ACLU of Michigan Applauds Court Order Permitting Street Musicians to Play on Saugatuck Public Sidewalks
GRAND RAPIDS, Mich. -- Prompted by an ACLU of Michigan lawsuit on behalf of two musicians banned from playing on public sidewalks, Saugatuck city officials have agreed to allow street performers to perform on public sidewalks without a permit and to exempt them from a business entertainment ordinance that was used to justify the arrests.
Watch our video of viola player Christopher Waechter and guitarist Gabe Novak talking about the case
The agreement, part of a consent judgment entered today by U.S. District Judge Robert J. Jonker, was reached after the ACLU of Michigan sued the city for prohibiting musicians Christopher Waechter and Gabe Novak from performing on city sidewalks in separate incidents last summer. Novak was also arrested.
Michael Steinberg, legal director for the ACLU of Michigan, lauded the agreement as a victory for the First Amendment: “The right to express oneself on public sidewalks without government interference is a cherished right in this nation. We are thrilled that this right will now be respected in the City of Saugatuck.”

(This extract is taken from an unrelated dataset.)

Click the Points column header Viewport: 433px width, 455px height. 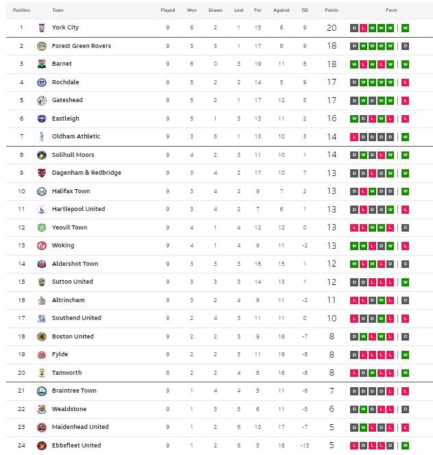click(332, 10)
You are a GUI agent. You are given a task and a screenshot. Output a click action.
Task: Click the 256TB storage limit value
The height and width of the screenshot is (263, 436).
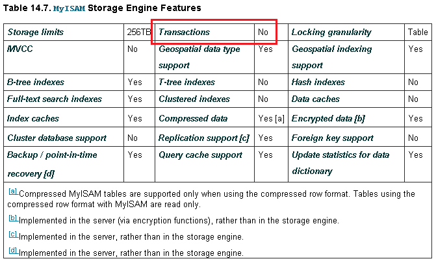point(139,32)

Originally, viola player Waechter and guitarist Novak were forced off the public sidewalk after being told they were in violation of a “public entertainment” ordinance requiring businesses that wish to provide public entertainment to apply for a license 60 days before the event. Novak was jailed for the weekend when he told an officer who directed him to stop performing that the officer’s actions were unconstitutional. Under the consent judgment, the City of Saugatuck also must pay Waechter and Novak $7500 each as well as attorney fees.
In addition to Steinberg, Novak and Waechter are represented by ACLU of Michigan staff attorneys Marc Allen and Miriam Aukerman.